— HOW TO COMPLETE THIS TASK —
Among the lines below, keep only those from the one containing "LYRASIS [link] (541, 2532)" through the one containing "133 (569, 2490)", and reproduce them exactly.

(Collected data)
——————

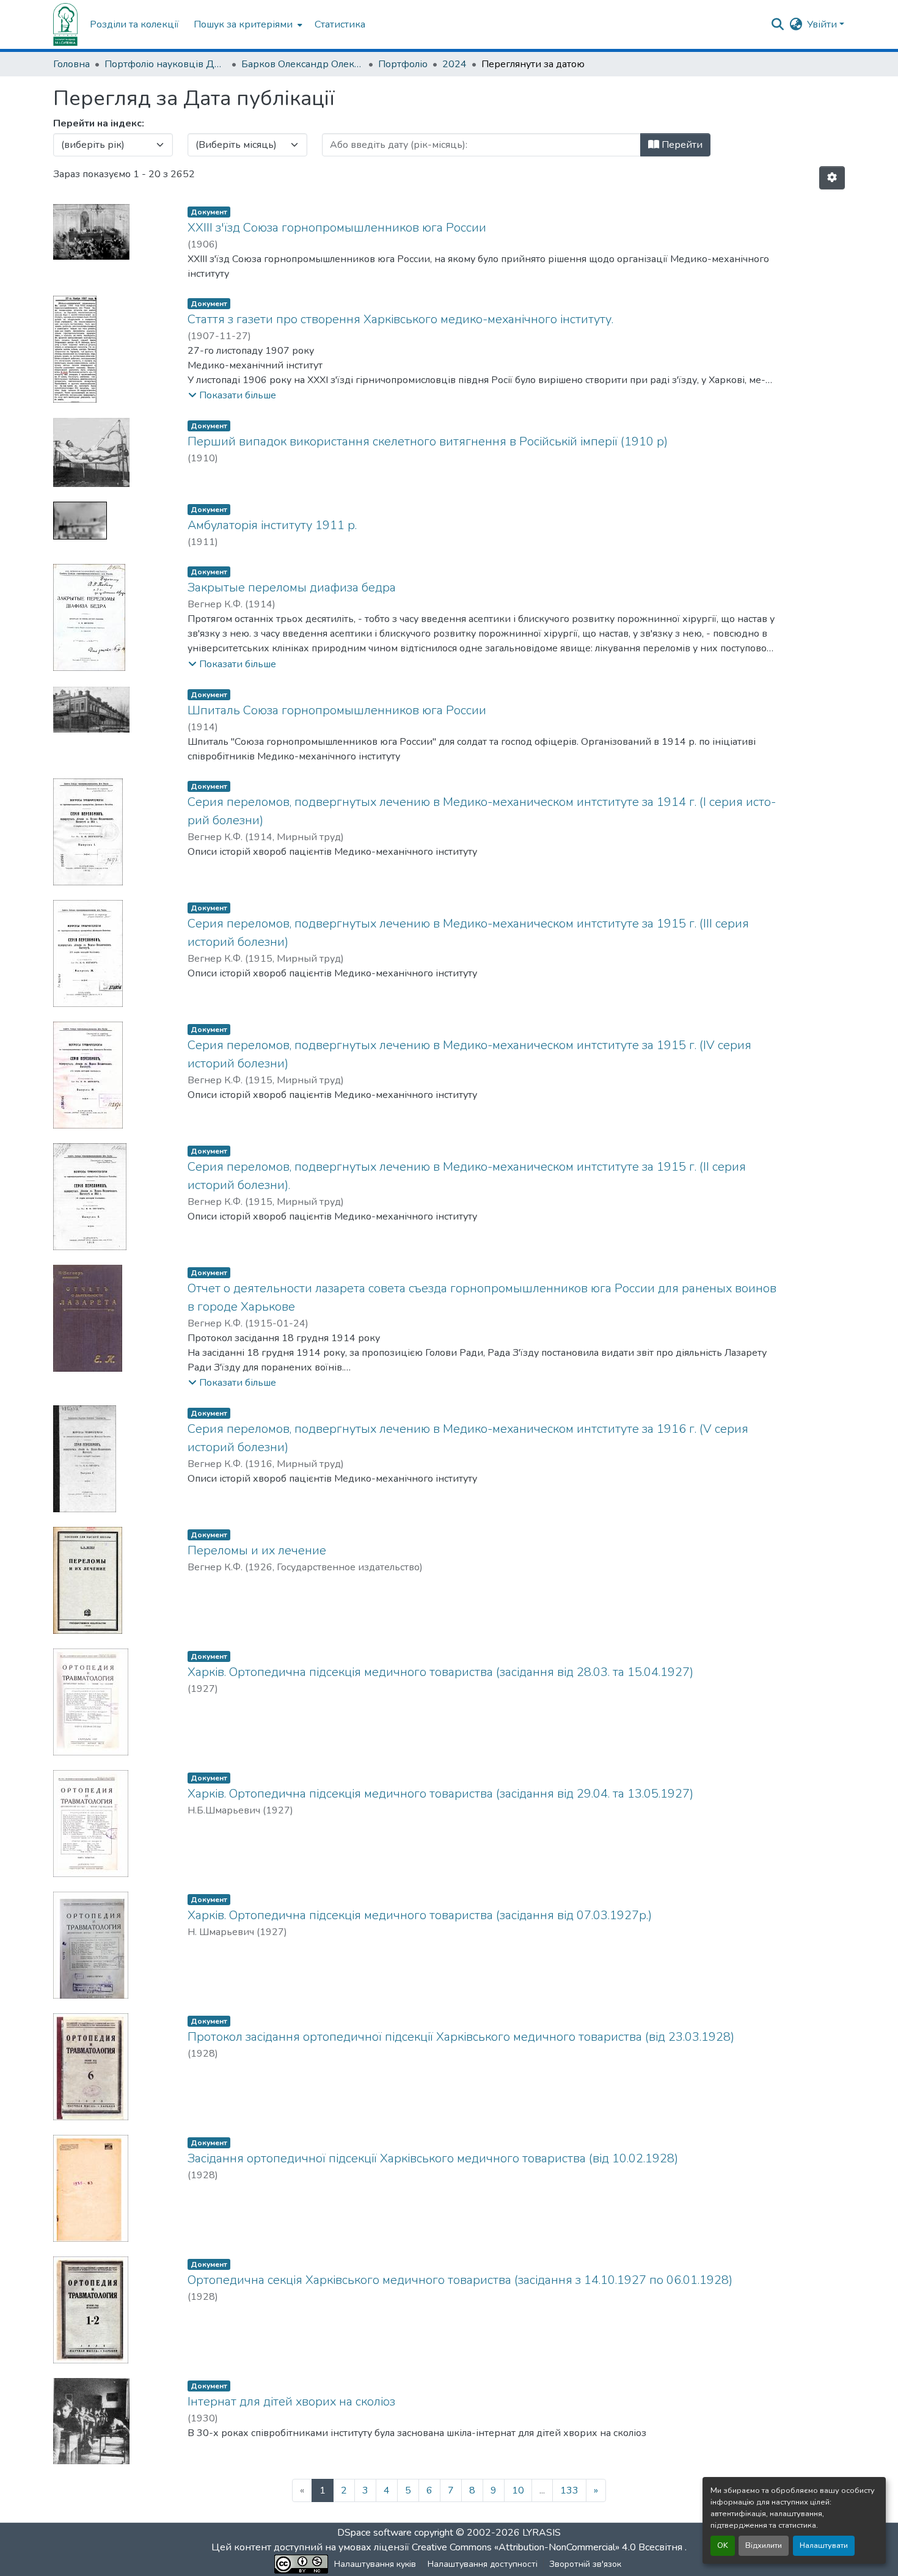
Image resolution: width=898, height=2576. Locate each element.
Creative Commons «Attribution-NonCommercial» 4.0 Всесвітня (548, 2547)
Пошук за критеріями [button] (243, 24)
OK (722, 2545)
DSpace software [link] (374, 2532)
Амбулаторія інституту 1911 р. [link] (272, 525)
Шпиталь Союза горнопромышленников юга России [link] (337, 710)
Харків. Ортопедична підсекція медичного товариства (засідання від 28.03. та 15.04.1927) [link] (440, 1672)
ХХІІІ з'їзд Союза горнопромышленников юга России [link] (337, 227)
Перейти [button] (681, 145)
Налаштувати (824, 2545)
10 (518, 2490)
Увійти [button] (823, 24)
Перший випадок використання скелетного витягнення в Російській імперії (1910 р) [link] (428, 441)
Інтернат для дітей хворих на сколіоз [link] (291, 2401)
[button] (65, 24)
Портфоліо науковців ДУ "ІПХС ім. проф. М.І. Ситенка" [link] (165, 64)
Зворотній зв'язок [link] (585, 2564)
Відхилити (763, 2545)
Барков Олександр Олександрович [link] (302, 64)
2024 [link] (454, 64)
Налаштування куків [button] (375, 2564)
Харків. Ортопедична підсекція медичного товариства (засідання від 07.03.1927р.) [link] (420, 1915)
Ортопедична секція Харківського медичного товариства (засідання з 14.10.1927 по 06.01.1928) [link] (460, 2280)
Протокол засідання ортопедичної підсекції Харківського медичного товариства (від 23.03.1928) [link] (461, 2037)
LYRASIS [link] (541, 2532)
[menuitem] (246, 24)
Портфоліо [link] (403, 64)
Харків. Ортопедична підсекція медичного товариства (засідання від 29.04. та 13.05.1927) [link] (440, 1793)
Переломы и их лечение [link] (257, 1550)
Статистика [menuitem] (340, 24)
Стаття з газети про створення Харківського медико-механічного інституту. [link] (400, 319)
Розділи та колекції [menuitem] (134, 24)
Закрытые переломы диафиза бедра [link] (292, 587)
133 (569, 2490)
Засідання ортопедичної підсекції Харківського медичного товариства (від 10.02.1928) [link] (433, 2158)
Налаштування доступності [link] (483, 2564)
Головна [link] (71, 64)
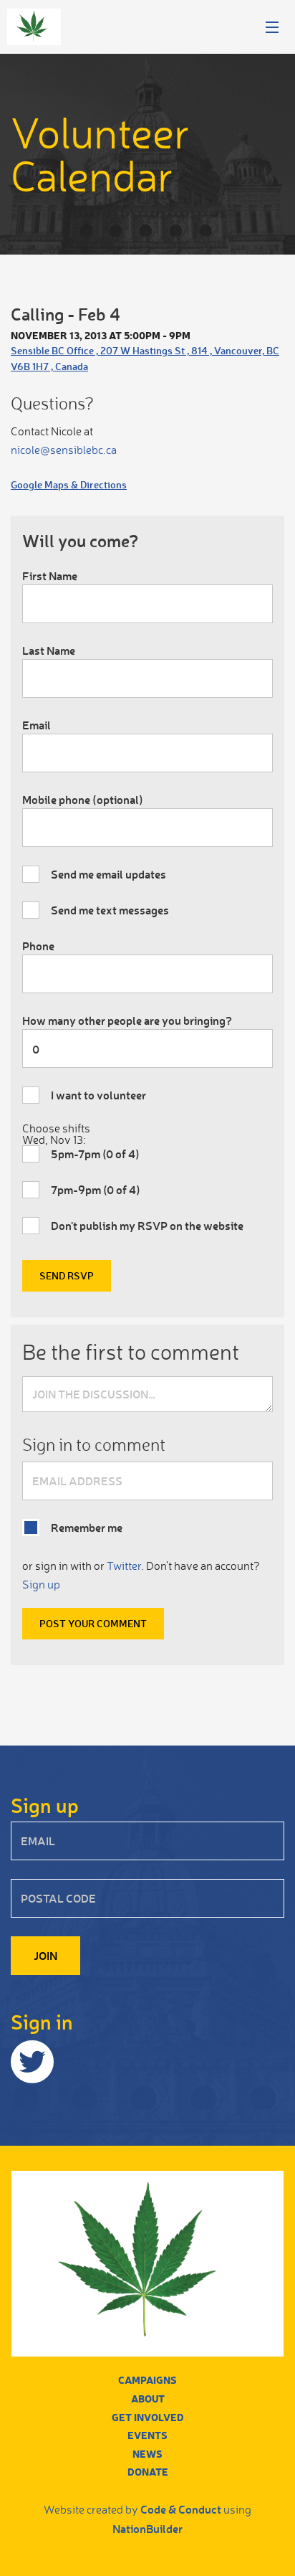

——————

— EXERCISE SOLUTION —
LYRASIS [link] (541, 2532)
[menuitem] (246, 24)
Портфоліо [link] (403, 64)
Харків. Ортопедична підсекція медичного товариства (засідання від 29.04. та 13.05.1927) [link] (440, 1793)
Переломы и их лечение [link] (257, 1550)
Статистика [menuitem] (340, 24)
Стаття з газети про створення Харківського медико-механічного інституту. [link] (400, 319)
Розділи та колекції [menuitem] (134, 24)
Закрытые переломы диафиза бедра [link] (292, 587)
133 (569, 2490)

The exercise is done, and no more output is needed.